Zero-rated VAT now covers (from April 2000) to all charity advertising, including recruitment, and advertisement preparation costs, and the sale or hire of donated goods. Guidance leaflet is 701/58 (Mar 02)

The Taxation Review (1999) tackled the problem of different rules on “one-off” charity fundraising events for VAT and Income/Corporation tax relief purposes. The exemptions are now extended and aligned, so that any event qualifies for exemption from VAT or income tax provided:
– the public are aware that the purpose of the event is to raise funds for charity, and
– the charity holds no more than four events of a similar type (each of which can last for up to 4 days) in the same location in any year.
A leaflet Exemption for Charities and Other Qualifying Bodies (CWL4) sets out the conditions for direct tax and VAT exemptions that apply to fund-raising events.

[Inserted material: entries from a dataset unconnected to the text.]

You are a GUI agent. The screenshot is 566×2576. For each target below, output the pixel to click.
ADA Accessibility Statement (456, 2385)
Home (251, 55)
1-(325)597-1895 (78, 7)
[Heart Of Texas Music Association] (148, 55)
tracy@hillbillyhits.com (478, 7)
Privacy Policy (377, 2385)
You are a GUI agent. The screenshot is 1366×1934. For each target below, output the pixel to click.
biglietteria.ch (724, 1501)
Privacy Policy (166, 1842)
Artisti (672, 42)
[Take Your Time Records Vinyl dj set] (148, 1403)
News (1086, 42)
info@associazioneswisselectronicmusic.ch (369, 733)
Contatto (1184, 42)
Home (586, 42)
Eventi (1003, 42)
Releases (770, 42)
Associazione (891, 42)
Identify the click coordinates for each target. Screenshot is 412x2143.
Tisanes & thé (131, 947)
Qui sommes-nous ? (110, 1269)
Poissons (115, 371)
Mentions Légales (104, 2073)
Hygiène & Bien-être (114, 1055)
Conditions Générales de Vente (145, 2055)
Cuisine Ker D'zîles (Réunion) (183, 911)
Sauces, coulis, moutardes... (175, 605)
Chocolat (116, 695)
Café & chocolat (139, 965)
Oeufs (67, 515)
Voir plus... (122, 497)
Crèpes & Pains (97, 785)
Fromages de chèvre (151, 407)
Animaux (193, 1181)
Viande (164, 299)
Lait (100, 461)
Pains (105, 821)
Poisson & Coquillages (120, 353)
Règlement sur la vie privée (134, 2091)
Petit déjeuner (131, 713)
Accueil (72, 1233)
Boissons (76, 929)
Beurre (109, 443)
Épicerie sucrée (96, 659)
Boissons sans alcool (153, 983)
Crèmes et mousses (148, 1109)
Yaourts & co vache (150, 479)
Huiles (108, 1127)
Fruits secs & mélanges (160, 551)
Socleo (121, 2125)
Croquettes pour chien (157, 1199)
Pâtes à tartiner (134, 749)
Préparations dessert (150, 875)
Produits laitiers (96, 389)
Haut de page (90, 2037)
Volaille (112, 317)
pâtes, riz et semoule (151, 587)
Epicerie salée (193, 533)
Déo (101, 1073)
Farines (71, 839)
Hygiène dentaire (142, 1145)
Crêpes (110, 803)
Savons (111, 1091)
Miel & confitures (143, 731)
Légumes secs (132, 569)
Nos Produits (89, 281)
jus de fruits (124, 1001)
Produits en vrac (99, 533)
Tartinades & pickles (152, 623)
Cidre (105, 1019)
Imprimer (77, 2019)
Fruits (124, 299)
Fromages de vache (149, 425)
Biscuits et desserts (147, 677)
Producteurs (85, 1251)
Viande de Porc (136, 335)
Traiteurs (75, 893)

Reclaiming VAT on listed places of worship: an interim grant scheme has been introduced which returns in grant aid the difference between 5% and the actual amount spent on VAT on eligible repairs & maintenance to listed places of worship. This is intended to bridge the gap up to an European Union review in 2003 which will consider such a reduced rate of VAT.

Complexity

Registration for VAT can end up creating a lot of extra accounting costs, with little net benefit (if any) in claiming back VAT on expenses. ‘Partial exemption’ is the name of the bureaucratic nightmare that can result – you have to apportion income and/or expenditure between different activities by their VAT status and only claim in the proportions agreed with HMRC. It is not for nothing that auditors’ specialist Charity Units have close links with their VAT experts, but some might cynically suggest that this is only so they can justify their fee, with little benefit for you. A ‘VAT audit’ may be useful, but be clear of what the motivation of those doing it is!

VAT Advice

There is quite a lot of information on VAT registration and collection online at the HM Revenue and Customs site. However the charities section of the newly combined site (spring 05) seems to be lacking specific VAT pages. So check the publications list, although you will probably have to browse through to find all the relevant ones. Most can be downloaded, and then printed off if relevant, which is quicker than ordering via local advice centres. The May 04 update of leaflet 701-1, Charities , is key and much improved.

Charity Finance Group (see Sector support bodies) has VAT advice available via its VAT Club. Also check VAT advice section of Accountancy Services for specialist firms which may have some online resources.